Using uvx allows us to easily include new Python tools like snowcli and yq (a command-line yaml processor) without users having to do a lot of installations up front or having them interfere with app-specific packages.
 

Shared modules

Along with enabling standardized methods for connecting to Snowflake and running queries, we also have developed a large suite of modules that any of the users of the platform can use when building their apps. Many of these are inspired by our work on streamlit-extras. Some of the most popular packages provide:

charts
  • Standardized charting methods for popular chart types

  • Standardize filter form builders

widgets
  • Laying out apps in rows and grids

CI/CD

While developers can deploy simpler apps manually, our most visible and sensitive applications are updated exclusively through automated CI/CD triggers in GitHub Actions.

We have an internal Github Action (similar to this) that can be used by passing a list of apps in the monorepo that should be deployed if they are changed.
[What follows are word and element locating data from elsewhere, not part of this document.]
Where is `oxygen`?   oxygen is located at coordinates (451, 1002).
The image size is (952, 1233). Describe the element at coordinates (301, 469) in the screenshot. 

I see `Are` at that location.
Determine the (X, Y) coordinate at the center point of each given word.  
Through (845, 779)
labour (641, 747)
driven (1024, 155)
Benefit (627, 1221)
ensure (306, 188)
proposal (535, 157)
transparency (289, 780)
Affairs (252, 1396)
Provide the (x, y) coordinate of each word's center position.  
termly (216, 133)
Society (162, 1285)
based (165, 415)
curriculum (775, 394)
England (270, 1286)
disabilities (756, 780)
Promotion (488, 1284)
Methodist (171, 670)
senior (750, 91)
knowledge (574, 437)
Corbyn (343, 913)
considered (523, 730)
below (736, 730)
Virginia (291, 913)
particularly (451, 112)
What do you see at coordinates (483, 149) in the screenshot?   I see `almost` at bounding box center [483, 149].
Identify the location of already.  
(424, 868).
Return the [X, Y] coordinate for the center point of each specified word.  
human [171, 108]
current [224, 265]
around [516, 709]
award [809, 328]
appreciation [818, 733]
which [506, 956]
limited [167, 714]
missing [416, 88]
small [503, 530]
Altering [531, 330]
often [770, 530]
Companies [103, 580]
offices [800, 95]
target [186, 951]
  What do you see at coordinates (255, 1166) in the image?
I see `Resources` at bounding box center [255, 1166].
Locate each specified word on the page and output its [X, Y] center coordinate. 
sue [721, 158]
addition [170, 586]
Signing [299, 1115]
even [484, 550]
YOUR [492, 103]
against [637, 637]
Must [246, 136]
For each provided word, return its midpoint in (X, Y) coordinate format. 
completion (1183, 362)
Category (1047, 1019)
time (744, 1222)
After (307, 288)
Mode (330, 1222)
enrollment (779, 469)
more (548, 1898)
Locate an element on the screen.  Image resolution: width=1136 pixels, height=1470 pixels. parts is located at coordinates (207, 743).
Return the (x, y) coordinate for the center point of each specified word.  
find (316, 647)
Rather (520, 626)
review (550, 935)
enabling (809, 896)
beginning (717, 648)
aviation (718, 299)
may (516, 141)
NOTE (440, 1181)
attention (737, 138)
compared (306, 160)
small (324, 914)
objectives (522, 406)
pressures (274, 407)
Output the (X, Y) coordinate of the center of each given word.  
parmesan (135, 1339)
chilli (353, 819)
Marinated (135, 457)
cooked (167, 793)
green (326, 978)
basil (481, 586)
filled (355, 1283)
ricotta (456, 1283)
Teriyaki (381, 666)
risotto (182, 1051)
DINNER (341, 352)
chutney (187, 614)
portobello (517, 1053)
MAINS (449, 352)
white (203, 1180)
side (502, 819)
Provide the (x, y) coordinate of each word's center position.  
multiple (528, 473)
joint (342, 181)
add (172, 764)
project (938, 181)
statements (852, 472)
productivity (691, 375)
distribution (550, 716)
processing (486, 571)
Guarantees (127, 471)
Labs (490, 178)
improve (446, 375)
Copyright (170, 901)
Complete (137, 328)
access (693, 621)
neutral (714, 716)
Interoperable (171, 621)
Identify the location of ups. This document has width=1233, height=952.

name: Deploy product apps via snowcli

on:
  push:
    branches:
      - main

jobs:
  deploy:
    uses: ./.github/workflows/deploy_apps_via_snowcli.yml
    with:
      apps: |
        product/northstar
        product/monitor
        product/admin
      user: ${{ secrets.PRODUCT_DEPLOY_USER }}
    secrets:
      password: ${{ secrets.PRODUCT_DEPLOY_PW }}

Best practices

Running what has become a company-wide monorepo has allowed us to adopt and update modern Python best practices that scale across users with a wide range of Python (and general software) experience.

One of the biggest ways these practices are encouraged and enforced is through a standard set of linting and formatting that gets run locally via precommit, then in GitHub Actions (by running the precommit action).

  • ruff as a fast and consistent linter

  • ruff format as a fast and consistent formatter

  • mypy to check types (hopefully to be swapped out with ty soon)

Other best practices enforced within the repo include:

  • Use of a virtual environment (either created and managed by uv or by conda as currently supported on the Snowflake platform)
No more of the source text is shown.